Üslûp-dil ve edep

Sözünübilen kişinin işini ağ ede bir söz

Sözü pişirip diyenin yüzünü ağ ede bir söz

Söz ola kese savaşı söz ola kestire başı

Söz ola ağulu aşı yağ ile bal ede bir söz

                                           Yunus Emre


Ülkemizde son yıllarda ve özellikle de günümüzde bir dil ve üslûp sorunu yaşanmakta... Anlaşma ve uzlaşma aracı olan dil maalesef anlaşma aracı değil, bir çatışma aygıtı olarak kullanılmakta ve haliyle de ciddi bir üslûp sorununu beraberinde getirmekte ve böylece de  toplumda ayrışmalara ve kutuplaşmalara neden olmakta.. Oysa ki dil denilen meleke genel bir ifadeyle insanlara özgü bir anlaşma aracı olarak tanımlanır. İnsanlar duygularını, düşüncelerini, fikirlerini birbirine nakletmek; meramlarını birbirine aktarmak için dil denilen vasıtaya başvurur ve dili kullanınırlar. Zaten insan ile hayvan arasındaki belirgin farklardan birisidir dili kullanmak..."İnsanlar konuşa konuşa; hayvanlar koklaşa koklaşa anlaşırlar" darb-ı meseli  herhalde boşuna söylenmiş bir söz değil...


Mensubu ve içinde bulunduğumuz kültür ve inanç dünyamızda da dili kullanma âdabının özünde insanî , ahlâkî  ve mistik bir derinlik yatar.. Edebiyatçılarımızdan Recaizâde Mahmut Ekrem'in kültürumüze  kazandırdığı "Üslûb-u beyân aynıyla insandır" cümlesinde yer alan; dili kullanma biçimin ve  âdabının kişilerin şahsiyet ,anlayışve mizacının yansıması ve dışa vurumu olduğu ifade edilmekte... Bu ifadeden hareketle; kişilerin üslûbu onların gerçek görüş ve düşüncelerinin kalbi ve insanlıklarının özü yani tâ kendileri olduğunu söyleyebiliriz. Yine kişilerin değeri ve sahip olduğu erdemler davranışlarında veya konuşurken, yazarken tercih ettiği üslûbun kullanış tarzında ifadesini bulur.

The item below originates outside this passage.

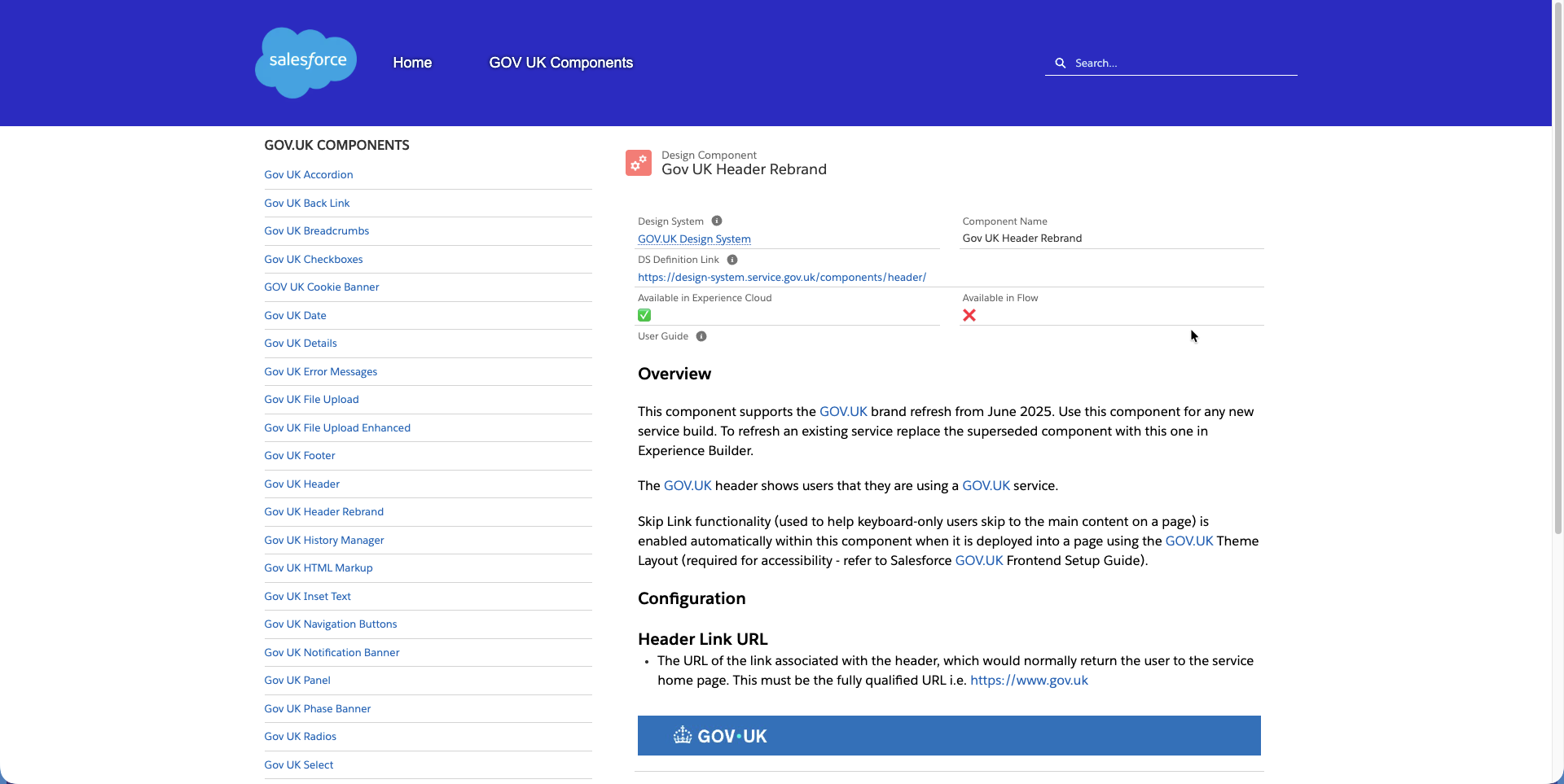Click the green Available in Experience Cloud checkmark
This screenshot has width=1564, height=784.
tap(644, 315)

Edepli konuşmak ve âdapla yazmak insanî ve ahlâkî davranışların başında gelir ve bu maksatlatla olsa gerek, atalarımız edebî ifadesiyle "İnsan dilinin altında gizlidir." demişler... Dilin kullanılmasında yani anlatım veya ifadenin renkli, samimi, akıcı, estetik ve sürükleyici olmasında; alınan eğitim, edinilen kültürel birikim, yaşanılan ortam, mensup olunan dünya görüşü, hayata ve insana bakış, ideoloji ve benzeri gibi bir çok faktör önemli ölçüde belirleyici olur. Bu nedenle olacak ki yeterli fikir ve bilgi donanıma sahip olamayanların düşünce ve fikir dünyaları kısır ve sığ olduğu gibi, kullandıkları üslûp da o derece çirkin ve kaba olur..


Yunus Emre asırlar ötesinden ölümsüz mısralarla seslenmekte; sarsıcı ifadelerle  âdeta ders verircesine dili kullanmanın ne kadar hayati ve önemli olduğunu vurgulamakta ve yine seçilen kelime ve cümlelerin şiddet derecesinin güzellik ve tahribatını anlatmakta... Yunus'u dilinden düşürmeyenlerin Yunus'un barış ve sevgi dilinden ne kadar uzakta olduğunu hayretle izliyoruz. Başta siyaset arenası olmak üzere, yazılı ve sözlü medyeda, beşeri münasebetlerde ve sokakta her Allah'ın günü çatışmacı, ayrıştırıcı  ötekileştirici, nezaketten, zerâfetten uzak ve ama çoğu kez de "argo"yüklü basit bir üslûp sergilenmekte ve kullanılmakta.. Bırakın sokak dilini kullananları, topluma örnek olması gerekenler  dahi sergiledikleri davranış ve üslûplarıyla örnek olmanın çok uzağında.... Yüce Allah Lokman suresi'nin 19. ayetinde "Yürüyüşünde mütevâzi (alçak gönüllü) ol ve sesini alçat, (alçak sesle konuş) muhakkak ki seslerin en çirkini elbette merkebin sesidir" buyruğuyla konuşma âdabının ve edebinin sınırlarını belirlemiş olmakla birlikte; dili kullanmada haddini aşan tüm insanları ikaz etmekte... Bu bakımdan her kesin mevki ve makamı ne olursa olsun, her yer ve mekanda diline ve üslûbuna mutlaka dikkat etmesi ve itina göstermesi zorunluluğu var...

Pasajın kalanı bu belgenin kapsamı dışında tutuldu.